- **What to do**: From the records below, report the number of lines that contain "layers", and add nothing.

- **Extracted material**:
--- START ---

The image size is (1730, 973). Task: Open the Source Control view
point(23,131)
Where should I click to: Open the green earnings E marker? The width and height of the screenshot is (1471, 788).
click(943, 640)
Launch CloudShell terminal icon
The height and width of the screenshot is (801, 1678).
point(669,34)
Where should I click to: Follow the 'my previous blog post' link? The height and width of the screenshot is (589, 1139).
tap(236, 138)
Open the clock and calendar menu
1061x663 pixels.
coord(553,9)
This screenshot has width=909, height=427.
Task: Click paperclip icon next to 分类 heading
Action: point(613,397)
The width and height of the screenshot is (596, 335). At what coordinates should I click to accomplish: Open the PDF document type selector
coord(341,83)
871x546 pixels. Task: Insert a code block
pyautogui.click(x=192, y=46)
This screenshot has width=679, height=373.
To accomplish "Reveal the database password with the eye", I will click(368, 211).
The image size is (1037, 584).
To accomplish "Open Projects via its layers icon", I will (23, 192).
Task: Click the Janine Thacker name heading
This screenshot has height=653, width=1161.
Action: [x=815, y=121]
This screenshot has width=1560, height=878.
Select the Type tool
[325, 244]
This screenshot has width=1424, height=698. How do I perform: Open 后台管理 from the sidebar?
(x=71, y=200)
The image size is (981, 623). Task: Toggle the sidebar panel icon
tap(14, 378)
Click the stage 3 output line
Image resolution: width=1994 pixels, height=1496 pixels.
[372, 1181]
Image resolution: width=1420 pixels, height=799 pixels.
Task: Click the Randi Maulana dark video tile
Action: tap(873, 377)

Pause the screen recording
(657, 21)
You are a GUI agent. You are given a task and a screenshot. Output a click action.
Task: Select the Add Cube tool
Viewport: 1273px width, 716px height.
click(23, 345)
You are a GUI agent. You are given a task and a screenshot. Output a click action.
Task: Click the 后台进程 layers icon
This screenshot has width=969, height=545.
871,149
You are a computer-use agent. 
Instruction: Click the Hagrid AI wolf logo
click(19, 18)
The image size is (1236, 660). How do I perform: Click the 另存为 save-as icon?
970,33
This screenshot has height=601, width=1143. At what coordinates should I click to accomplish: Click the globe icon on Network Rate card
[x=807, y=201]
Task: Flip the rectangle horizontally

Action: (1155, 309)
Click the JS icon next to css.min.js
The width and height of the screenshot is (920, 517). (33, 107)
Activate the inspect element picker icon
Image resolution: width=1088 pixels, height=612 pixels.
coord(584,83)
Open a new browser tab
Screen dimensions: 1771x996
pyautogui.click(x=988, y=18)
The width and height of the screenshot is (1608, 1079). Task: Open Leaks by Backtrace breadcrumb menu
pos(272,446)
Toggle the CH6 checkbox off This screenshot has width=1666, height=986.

--- END ---

- **Answer to the exercise**: 2